▶ **HOW TO COMPLETE THIS TASK**
The entries are to be repeated verbatim, with nothing left out.
··········
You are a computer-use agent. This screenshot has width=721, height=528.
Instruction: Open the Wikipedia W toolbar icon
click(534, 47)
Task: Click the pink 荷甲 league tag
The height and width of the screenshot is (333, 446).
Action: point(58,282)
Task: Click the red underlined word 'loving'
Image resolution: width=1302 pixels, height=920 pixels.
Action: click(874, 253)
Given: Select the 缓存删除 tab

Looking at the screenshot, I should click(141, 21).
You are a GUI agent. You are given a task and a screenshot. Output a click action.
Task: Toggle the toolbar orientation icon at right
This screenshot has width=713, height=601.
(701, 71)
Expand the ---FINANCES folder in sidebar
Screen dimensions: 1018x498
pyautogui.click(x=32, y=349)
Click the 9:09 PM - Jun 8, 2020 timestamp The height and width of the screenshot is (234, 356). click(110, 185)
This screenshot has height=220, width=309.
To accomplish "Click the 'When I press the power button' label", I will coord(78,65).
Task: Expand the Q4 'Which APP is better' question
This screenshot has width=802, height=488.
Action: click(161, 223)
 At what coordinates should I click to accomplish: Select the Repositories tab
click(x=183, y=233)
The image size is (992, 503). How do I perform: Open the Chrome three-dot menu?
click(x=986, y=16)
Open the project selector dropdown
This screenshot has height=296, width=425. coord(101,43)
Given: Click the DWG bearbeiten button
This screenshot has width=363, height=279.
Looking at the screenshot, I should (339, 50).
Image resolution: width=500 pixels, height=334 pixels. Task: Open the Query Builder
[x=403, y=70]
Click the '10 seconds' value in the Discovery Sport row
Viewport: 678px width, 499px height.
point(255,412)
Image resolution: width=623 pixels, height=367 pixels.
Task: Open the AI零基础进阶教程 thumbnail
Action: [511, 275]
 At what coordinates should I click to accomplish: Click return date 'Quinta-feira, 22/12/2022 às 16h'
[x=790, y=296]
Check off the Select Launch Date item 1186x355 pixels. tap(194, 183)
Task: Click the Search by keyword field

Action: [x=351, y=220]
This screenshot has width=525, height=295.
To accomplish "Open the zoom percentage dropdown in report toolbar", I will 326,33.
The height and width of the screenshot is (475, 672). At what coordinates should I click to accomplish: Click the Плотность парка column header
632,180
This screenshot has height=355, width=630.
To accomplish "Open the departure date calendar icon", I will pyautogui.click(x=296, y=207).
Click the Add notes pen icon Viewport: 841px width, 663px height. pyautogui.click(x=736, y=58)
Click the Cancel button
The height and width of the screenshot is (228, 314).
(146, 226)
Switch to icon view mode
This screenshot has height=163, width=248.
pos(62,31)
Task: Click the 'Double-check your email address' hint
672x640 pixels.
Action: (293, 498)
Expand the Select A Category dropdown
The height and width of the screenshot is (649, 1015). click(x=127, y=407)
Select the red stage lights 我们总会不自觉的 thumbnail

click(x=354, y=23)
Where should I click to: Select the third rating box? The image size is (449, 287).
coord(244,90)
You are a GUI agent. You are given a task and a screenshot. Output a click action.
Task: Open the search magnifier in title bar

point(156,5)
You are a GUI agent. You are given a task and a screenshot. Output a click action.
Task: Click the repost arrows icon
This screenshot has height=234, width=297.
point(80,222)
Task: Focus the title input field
··········
▶ **TASK ANSWER**
You are a computer-use agent. This screenshot has width=721, height=528.
Instruction: Open the Wikipedia W toolbar icon
click(534, 47)
Task: Click the pink 荷甲 league tag
The height and width of the screenshot is (333, 446).
Action: point(58,282)
Task: Click the red underlined word 'loving'
Image resolution: width=1302 pixels, height=920 pixels.
Action: click(874, 253)
Given: Select the 缓存删除 tab

Looking at the screenshot, I should click(141, 21).
You are a GUI agent. You are given a task and a screenshot. Output a click action.
Task: Toggle the toolbar orientation icon at right
This screenshot has width=713, height=601.
(701, 71)
Expand the ---FINANCES folder in sidebar
Screen dimensions: 1018x498
pyautogui.click(x=32, y=349)
Click the 9:09 PM - Jun 8, 2020 timestamp The height and width of the screenshot is (234, 356). click(110, 185)
This screenshot has height=220, width=309.
To accomplish "Click the 'When I press the power button' label", I will coord(78,65).
Task: Expand the Q4 'Which APP is better' question
This screenshot has width=802, height=488.
Action: click(161, 223)
 At what coordinates should I click to accomplish: Select the Repositories tab
click(x=183, y=233)
The image size is (992, 503). How do I perform: Open the Chrome three-dot menu?
click(x=986, y=16)
Open the project selector dropdown
This screenshot has height=296, width=425. coord(101,43)
Given: Click the DWG bearbeiten button
This screenshot has width=363, height=279.
Looking at the screenshot, I should (339, 50).
Image resolution: width=500 pixels, height=334 pixels. Task: Open the Query Builder
[x=403, y=70]
Click the '10 seconds' value in the Discovery Sport row
Viewport: 678px width, 499px height.
point(255,412)
Image resolution: width=623 pixels, height=367 pixels.
Task: Open the AI零基础进阶教程 thumbnail
Action: [511, 275]
 At what coordinates should I click to accomplish: Click return date 'Quinta-feira, 22/12/2022 às 16h'
[x=790, y=296]
Check off the Select Launch Date item 1186x355 pixels. tap(194, 183)
Task: Click the Search by keyword field

Action: [x=351, y=220]
This screenshot has width=525, height=295.
To accomplish "Open the zoom percentage dropdown in report toolbar", I will 326,33.
The height and width of the screenshot is (475, 672). At what coordinates should I click to accomplish: Click the Плотность парка column header
632,180
This screenshot has height=355, width=630.
To accomplish "Open the departure date calendar icon", I will pyautogui.click(x=296, y=207).
Click the Add notes pen icon Viewport: 841px width, 663px height. pyautogui.click(x=736, y=58)
Click the Cancel button
The height and width of the screenshot is (228, 314).
(146, 226)
Switch to icon view mode
This screenshot has height=163, width=248.
pos(62,31)
Task: Click the 'Double-check your email address' hint
672x640 pixels.
Action: (293, 498)
Expand the Select A Category dropdown
The height and width of the screenshot is (649, 1015). click(x=127, y=407)
Select the red stage lights 我们总会不自觉的 thumbnail

click(x=354, y=23)
Where should I click to: Select the third rating box? The image size is (449, 287).
coord(244,90)
You are a GUI agent. You are given a task and a screenshot. Output a click action.
Task: Open the search magnifier in title bar

point(156,5)
You are a GUI agent. You are given a task and a screenshot. Output a click action.
Task: Click the repost arrows icon
This screenshot has height=234, width=297.
point(80,222)
Task: Focus the title input field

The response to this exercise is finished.